Cells are Gram-negative, strictly aerobic, 0·4–0·6 µm wide, 1·6–1·8 µm long and motile by a single polar unsheathed flagellum. Endospores are not formed. Oxidase reaction is positive or weakly positive. Catalase activity is weak. Sodium ions are required for growth; grows in 1–6 % NaCl. Psychrophilic, neutrophilic and chemoorganotrophic. Growth occurs at 4–30 °C but not at 35 °C. Transparent colonies are formed, which become yellowish after 36–48 h incubation. Pigment diffuses slightly into the agar. Lipase, caseinase, DNase, gelatinase and amylase are not produced. Negative for arginine dihydrolase, nitrate reduction and acid production from carbohydrates. Utilizes D-glucose, maltose, mannitol, glycerol, N-acetylglucosamine, L-asparagine, L-lysine, L-methionine, citrate, malate, m-hydroxybenzoate, acetate and succinate; does not utilize arabinose, valine or L-glutamic acid. The predominant fatty acids are C_{16 : 0}, C_{16 : 1}9c and C_{18 : 1}7c. The DNA G+C content is 45·3–45·6 mol%.

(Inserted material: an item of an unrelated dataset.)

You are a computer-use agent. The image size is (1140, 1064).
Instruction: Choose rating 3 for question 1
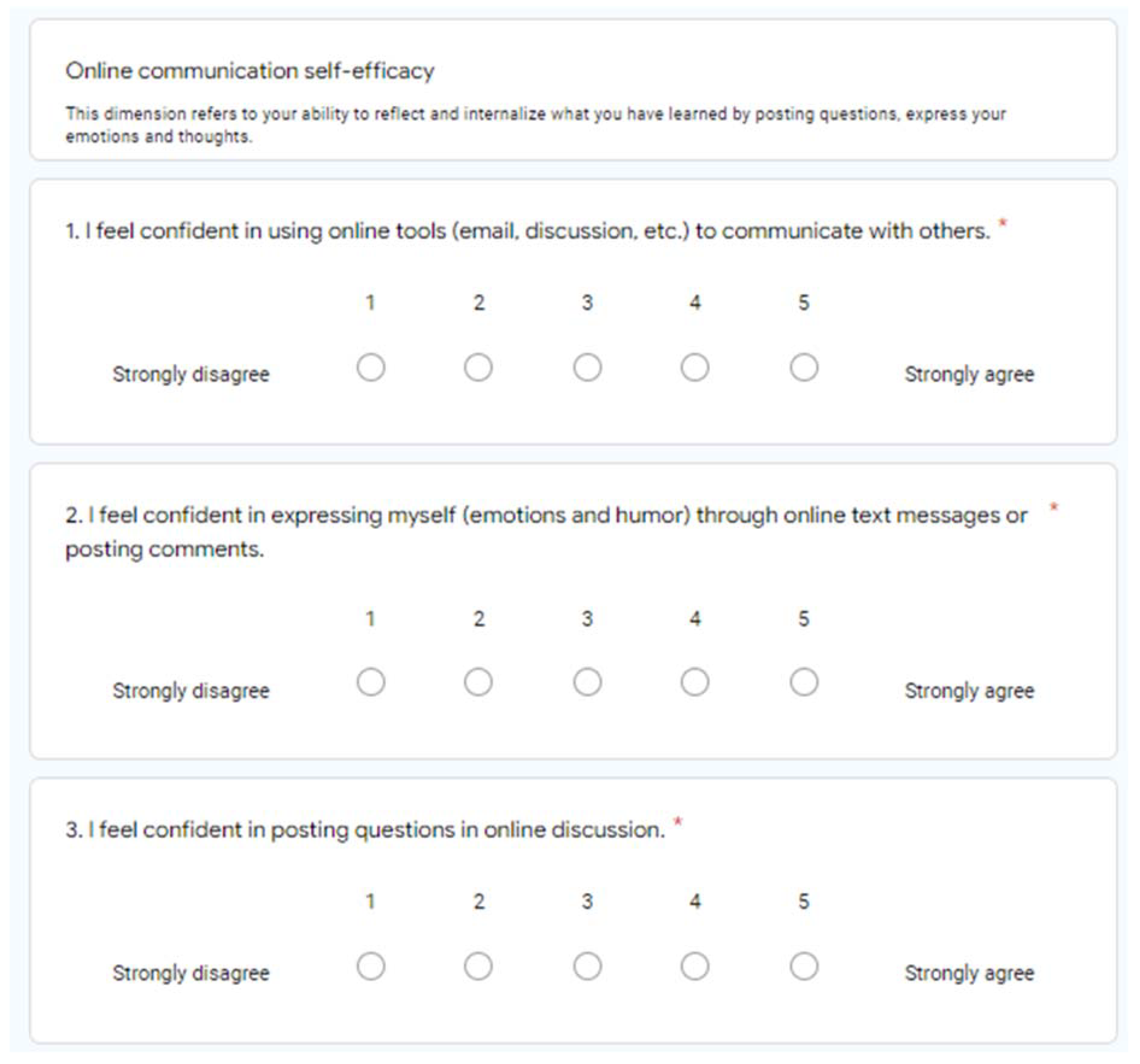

The type strain is KMM 3633^T (=JCM 11775^T=NRIC 523^T). Isolated from coastal sea-ice in Amursky Bay of the Sea of Japan.

	ACKNOWLEDGEMENTS

 
The authors are grateful to Dr Kazuo Komagata for his help in editing the manuscript. This study was supported by grant no. 02-04-49517 from the Russian Foundation for Basic Research, and by grant no. 03-19 from the Ministry for Industry, Science and Technologies of the Russian Federation.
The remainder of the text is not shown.